▶ [SOURCE DOCUMENT]
Thursday, August 30, 2007

Is Open Acess Incompatible with Profit?

It's possible to make money staging Shakespeare's plays even though those plays have been in the public domain for centuries.

It's possible to make money publishing dictionaries even though nobody owns the English language.

There are profit-making publishers that are, at least partly, open access.

Is the Astroturf Assumption Circular?

I'm sure my fellow wingnuts have encountered leftists who assume that anybody on the right side of the political spectrum is a corporate shill or part of an “astroturf campaign.” (This accusation has even been made when totally ridiculous.) Now that I can see a real example of an astroturf campaign I also notice that I had never heard of the organizations involved until the controversy started. Maybe the astroturf assumption is circular. First, the opponents assume that anybody on the right side of the political spectrum is a corporate shill. They then look only at campaigns run by major corporations and find lots of such corporate shills.

It looks like the corporate campaigns are in a parallel universe to the normal right-wing blogsphere. The National Anxiety Center, for example, is not on the blog roll of Instapundit, Little Green Footballs, or Samizdata. It's only noticed by other corporate shills and by leftists.

[Item-finding records]
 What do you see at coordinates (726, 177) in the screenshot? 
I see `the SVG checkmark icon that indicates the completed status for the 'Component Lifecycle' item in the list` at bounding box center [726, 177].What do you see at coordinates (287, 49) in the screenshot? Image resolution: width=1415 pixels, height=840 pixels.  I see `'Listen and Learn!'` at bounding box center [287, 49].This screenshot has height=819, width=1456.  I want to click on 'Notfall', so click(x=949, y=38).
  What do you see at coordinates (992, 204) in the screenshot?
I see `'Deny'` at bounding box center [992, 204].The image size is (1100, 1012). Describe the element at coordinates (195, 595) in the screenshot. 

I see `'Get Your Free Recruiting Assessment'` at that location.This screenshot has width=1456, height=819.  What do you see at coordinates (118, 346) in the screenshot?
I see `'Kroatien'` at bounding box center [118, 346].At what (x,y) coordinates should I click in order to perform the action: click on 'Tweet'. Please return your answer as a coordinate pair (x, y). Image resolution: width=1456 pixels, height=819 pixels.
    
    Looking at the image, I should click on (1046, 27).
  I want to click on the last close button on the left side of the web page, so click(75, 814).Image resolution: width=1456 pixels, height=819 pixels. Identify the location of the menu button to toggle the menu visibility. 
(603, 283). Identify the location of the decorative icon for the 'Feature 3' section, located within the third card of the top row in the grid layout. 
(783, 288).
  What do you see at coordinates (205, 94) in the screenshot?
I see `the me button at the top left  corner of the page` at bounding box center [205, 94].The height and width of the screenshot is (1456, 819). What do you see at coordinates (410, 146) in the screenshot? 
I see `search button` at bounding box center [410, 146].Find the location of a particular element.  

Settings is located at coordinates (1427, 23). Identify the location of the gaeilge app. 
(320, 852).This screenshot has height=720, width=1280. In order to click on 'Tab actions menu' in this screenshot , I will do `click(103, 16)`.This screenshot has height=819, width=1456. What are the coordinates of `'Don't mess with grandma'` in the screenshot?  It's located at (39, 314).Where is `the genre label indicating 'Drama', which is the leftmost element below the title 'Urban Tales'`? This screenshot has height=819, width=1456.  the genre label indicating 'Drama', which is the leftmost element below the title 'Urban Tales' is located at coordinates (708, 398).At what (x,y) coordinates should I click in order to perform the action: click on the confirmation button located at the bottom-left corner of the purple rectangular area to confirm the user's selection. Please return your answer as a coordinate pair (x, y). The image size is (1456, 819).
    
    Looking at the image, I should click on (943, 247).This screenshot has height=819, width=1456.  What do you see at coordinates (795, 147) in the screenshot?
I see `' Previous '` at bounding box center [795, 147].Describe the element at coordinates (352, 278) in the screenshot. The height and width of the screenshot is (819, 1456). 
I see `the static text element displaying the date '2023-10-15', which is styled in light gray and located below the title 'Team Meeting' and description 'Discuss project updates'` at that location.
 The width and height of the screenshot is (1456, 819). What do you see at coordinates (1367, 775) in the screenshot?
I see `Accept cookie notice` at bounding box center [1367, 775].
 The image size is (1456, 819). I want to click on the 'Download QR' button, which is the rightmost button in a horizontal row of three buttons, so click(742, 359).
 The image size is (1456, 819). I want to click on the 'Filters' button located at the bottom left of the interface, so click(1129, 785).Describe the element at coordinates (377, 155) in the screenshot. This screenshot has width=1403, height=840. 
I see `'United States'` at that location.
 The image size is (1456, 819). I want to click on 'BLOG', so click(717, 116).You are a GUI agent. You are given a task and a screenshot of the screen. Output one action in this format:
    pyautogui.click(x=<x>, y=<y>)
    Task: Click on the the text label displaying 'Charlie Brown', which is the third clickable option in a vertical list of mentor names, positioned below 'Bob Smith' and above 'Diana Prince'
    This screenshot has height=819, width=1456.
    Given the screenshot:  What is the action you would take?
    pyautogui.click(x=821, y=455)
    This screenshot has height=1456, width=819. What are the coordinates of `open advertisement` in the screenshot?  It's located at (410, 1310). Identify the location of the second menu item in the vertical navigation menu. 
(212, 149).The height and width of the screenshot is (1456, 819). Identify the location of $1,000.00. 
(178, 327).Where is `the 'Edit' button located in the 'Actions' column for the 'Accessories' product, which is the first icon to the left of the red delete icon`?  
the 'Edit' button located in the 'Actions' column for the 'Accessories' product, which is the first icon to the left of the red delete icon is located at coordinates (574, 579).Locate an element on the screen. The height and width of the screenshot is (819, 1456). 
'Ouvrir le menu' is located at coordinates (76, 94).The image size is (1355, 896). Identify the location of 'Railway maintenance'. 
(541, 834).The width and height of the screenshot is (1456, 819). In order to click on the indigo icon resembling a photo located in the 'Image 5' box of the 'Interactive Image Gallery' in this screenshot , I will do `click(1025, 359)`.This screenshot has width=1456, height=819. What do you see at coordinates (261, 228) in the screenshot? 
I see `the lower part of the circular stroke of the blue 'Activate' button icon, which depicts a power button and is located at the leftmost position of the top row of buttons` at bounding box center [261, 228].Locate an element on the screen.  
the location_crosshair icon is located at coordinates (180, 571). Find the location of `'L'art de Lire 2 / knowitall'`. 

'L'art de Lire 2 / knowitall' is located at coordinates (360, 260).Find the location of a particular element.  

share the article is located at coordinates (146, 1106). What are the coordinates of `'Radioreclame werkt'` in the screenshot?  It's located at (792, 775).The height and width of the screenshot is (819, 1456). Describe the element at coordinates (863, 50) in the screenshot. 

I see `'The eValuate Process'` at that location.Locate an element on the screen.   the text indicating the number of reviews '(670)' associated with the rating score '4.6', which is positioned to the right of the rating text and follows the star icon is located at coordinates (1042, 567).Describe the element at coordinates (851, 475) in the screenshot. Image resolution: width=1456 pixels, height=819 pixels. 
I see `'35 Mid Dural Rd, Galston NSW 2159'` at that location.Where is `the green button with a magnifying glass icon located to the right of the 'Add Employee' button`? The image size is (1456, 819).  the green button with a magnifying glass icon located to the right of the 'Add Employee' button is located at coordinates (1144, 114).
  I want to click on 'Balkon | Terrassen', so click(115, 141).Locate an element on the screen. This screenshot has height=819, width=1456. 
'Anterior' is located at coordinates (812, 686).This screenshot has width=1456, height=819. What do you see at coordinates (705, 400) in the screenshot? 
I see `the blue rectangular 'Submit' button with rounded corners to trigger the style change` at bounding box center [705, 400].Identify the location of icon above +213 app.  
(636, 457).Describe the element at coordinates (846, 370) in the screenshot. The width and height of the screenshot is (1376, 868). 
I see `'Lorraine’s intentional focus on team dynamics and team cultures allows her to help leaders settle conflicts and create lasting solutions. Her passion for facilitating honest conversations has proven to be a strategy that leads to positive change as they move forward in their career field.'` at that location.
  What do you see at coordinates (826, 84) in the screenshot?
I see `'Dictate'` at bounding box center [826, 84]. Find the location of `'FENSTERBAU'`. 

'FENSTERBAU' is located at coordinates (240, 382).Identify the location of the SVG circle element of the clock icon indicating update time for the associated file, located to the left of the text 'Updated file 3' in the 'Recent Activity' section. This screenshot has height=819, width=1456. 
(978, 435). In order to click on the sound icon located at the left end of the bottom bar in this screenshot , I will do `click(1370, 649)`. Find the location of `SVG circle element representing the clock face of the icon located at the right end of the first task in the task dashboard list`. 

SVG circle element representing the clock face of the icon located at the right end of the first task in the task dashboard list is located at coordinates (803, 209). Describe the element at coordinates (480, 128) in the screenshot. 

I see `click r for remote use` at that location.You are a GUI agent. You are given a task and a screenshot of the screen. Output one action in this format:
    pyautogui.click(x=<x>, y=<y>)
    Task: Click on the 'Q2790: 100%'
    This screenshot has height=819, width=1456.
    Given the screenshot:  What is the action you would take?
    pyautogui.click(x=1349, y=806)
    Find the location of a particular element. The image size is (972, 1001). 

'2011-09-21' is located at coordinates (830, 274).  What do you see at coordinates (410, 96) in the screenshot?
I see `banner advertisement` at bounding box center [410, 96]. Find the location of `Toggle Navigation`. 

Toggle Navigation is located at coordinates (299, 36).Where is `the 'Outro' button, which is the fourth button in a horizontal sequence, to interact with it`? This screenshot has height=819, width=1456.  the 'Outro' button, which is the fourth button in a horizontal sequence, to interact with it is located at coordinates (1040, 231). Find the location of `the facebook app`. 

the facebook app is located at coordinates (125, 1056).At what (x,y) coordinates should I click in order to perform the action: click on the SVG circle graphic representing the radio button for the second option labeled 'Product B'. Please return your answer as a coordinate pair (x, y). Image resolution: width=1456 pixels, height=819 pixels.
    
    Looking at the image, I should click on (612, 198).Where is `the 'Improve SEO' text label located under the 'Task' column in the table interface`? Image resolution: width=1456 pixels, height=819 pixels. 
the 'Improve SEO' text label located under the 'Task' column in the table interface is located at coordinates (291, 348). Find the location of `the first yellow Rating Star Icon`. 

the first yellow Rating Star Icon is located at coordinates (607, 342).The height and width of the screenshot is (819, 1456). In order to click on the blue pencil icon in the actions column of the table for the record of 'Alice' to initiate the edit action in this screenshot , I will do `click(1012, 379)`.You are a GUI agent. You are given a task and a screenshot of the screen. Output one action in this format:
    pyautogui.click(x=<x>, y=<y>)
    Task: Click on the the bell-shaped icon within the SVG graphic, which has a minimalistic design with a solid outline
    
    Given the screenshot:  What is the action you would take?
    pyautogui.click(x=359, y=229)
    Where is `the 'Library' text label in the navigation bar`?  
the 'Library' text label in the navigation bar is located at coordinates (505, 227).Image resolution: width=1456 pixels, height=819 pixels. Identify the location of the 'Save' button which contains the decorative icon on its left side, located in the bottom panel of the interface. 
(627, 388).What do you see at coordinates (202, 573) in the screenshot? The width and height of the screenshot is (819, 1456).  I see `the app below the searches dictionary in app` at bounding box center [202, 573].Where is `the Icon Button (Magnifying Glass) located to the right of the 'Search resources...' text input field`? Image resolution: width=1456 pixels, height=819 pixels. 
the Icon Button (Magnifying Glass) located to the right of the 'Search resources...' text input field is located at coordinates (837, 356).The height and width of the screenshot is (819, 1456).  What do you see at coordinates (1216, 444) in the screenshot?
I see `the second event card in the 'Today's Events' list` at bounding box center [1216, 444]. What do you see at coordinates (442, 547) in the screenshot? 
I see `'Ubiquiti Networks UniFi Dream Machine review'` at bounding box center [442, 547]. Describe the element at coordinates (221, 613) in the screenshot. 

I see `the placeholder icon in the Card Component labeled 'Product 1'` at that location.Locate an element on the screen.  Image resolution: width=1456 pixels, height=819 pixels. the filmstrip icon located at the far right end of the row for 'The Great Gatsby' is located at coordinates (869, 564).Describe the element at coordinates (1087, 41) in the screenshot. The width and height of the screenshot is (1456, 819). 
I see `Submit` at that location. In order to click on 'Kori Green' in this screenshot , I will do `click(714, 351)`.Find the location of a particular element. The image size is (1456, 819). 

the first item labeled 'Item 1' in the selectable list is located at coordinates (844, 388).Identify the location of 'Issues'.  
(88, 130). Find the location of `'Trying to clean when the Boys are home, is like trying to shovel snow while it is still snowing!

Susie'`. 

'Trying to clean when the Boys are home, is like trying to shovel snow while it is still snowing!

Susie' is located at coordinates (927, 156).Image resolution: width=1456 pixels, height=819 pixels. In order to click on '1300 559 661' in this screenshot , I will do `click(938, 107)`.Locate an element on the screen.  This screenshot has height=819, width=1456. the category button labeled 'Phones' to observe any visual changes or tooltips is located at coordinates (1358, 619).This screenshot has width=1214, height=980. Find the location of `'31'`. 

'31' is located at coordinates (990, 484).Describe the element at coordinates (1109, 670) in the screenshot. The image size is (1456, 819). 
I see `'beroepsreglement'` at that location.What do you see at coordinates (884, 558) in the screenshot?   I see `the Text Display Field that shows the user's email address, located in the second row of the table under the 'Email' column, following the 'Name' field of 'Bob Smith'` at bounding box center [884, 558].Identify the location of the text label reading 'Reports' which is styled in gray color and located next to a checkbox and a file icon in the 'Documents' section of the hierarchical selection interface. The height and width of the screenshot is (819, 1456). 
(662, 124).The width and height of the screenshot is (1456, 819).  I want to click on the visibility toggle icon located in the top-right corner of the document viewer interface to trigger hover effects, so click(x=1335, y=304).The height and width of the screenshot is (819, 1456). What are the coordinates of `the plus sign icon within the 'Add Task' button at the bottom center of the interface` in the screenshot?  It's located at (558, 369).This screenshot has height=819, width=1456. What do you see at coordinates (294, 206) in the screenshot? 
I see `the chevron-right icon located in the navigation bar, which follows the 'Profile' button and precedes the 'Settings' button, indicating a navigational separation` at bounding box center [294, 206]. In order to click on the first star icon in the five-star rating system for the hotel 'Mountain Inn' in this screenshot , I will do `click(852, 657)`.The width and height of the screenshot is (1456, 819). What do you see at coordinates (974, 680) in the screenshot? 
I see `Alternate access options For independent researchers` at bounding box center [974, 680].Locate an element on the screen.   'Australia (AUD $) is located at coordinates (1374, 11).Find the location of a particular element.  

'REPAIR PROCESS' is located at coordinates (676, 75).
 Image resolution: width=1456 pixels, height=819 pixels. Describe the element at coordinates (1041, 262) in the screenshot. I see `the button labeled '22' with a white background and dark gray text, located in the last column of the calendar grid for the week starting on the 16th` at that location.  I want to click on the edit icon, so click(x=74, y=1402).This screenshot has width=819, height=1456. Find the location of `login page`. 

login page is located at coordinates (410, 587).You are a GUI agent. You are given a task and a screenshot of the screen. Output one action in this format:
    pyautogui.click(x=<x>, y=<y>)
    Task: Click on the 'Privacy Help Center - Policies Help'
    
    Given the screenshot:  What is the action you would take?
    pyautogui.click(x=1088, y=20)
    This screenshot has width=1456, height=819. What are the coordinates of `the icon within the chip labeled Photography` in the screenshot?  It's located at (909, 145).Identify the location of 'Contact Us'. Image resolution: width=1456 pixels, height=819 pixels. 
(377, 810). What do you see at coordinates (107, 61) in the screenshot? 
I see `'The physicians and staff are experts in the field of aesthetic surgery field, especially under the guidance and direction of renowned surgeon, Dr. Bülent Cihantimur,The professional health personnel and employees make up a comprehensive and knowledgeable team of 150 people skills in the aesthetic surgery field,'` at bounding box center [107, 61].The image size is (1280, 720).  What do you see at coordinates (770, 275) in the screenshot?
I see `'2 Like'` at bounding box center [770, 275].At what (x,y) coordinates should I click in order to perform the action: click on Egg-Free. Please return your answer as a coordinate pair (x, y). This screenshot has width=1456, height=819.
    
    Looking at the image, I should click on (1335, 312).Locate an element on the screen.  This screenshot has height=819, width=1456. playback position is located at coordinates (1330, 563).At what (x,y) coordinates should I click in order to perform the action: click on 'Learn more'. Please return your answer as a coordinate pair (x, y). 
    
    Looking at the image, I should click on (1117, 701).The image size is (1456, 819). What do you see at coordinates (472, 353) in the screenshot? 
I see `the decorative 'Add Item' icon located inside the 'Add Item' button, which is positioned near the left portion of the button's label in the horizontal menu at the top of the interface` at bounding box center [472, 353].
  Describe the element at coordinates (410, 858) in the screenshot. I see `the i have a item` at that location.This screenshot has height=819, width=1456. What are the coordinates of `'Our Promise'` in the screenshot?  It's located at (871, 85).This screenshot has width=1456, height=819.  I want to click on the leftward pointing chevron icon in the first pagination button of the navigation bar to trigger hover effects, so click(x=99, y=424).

▶ [PARTS OF THE EXERCISE]
1. Quote the blog post from "Is Open Acess" up to and including "the English language.".
2. Continue the blog post on open access and astroturf campaigns from the point where it stops.

▶ [ANSWERS PROVIDED]
1.
Is Open Acess Incompatible with Profit?

It's possible to make money staging Shakespeare's plays even though those plays have been in the public domain for centuries.

It's possible to make money publishing dictionaries even though nobody owns the English language.

2.
Tuesday, August 28, 2007

If You're Fed up with Academic Science

If you're one of the people PRISM is hoping to recruit (discussed here), you should support open access. Please remember that everything you're suspicious about, from the Lancet study of casualties in Iraq to the “hockey-stick” graph, were published under the old system. They would still be published in an open-access system but in an open-access system, you can be sure of getting contrary data out.

For example, according to an editorial page article in The Wall Street Journal on global warming:

But that faith is tested when leading climate scientists won't share the data they use to estimate temperatures past and present and thus construct all-important trend lines. This was true of climatologist Michael Mann, who refused to disclose the algorithm behind his massively influential "hockey stick" graph, which purported to demonstrate a sharp uptick in global temperatures over the past century. (The accuracy of the graph was seriously discredited by Mr. McIntyre and his colleague Ross McKitrick.) This was true also of Phil Jones of the Climatic Research Unit at the University of East Anglia, who reportedly turned down one request for information with the remark, "Why should I make the data available to you, when your aim is to try and find something wrong with it?"
If a mole is able to obtain the data, he could publish it in an open-access system. When copyright laws become too strong, it might be possible to use them to shut off access.

This is not a straw-man argument. It really happened in the case of the Church of Scientology's attempt to keep secrets. We must also recall that Mark Kurlansky was extremely offended by the thought of conservatives reading his books.

Addendum: It's been done. We reactionaries have started using open access.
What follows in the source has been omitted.